### TASK STATEMENT
Please say how many lines in the records below contain the word "width", giving the number alone.

### RECORDS PROVIDED
[Start of Attachment]

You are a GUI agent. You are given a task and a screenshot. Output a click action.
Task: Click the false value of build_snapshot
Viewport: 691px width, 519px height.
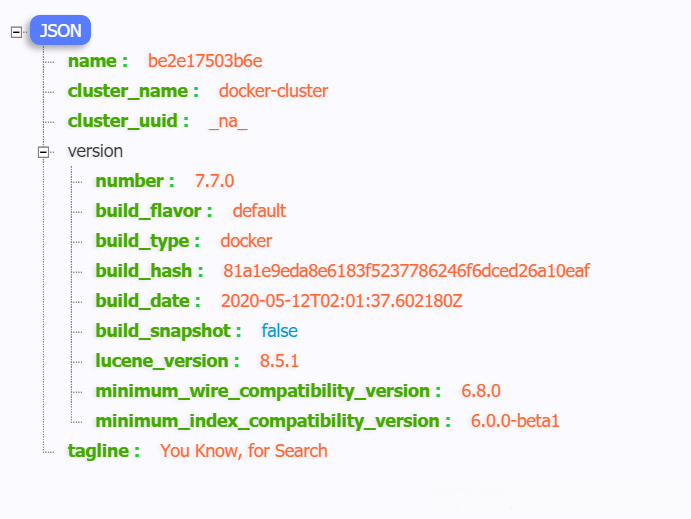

[End of Attachment]
[Start of Attachment]

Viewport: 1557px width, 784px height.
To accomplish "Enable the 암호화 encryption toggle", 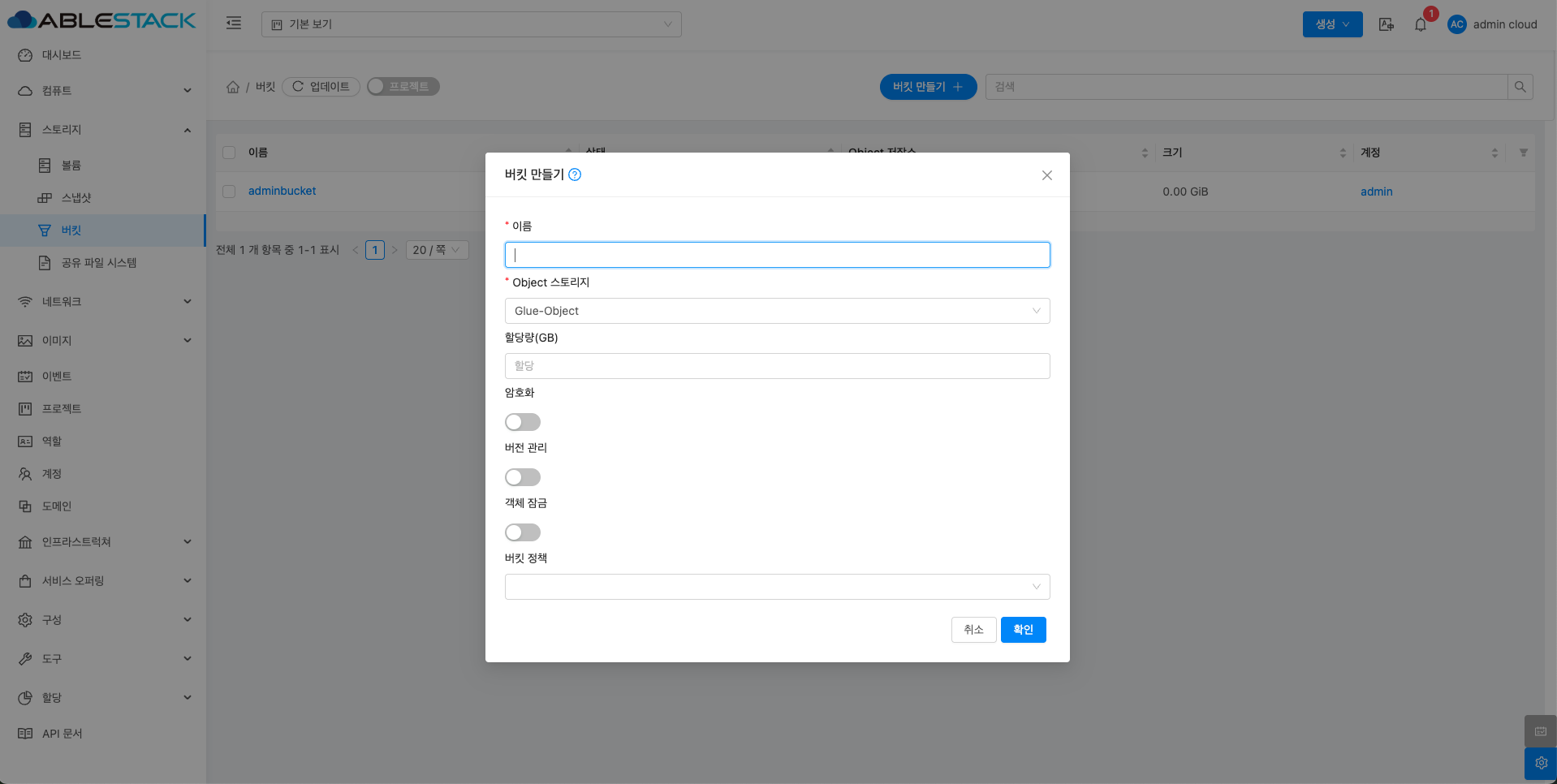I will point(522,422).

[End of Attachment]

### SOLUTION TO THIS EXERCISE
2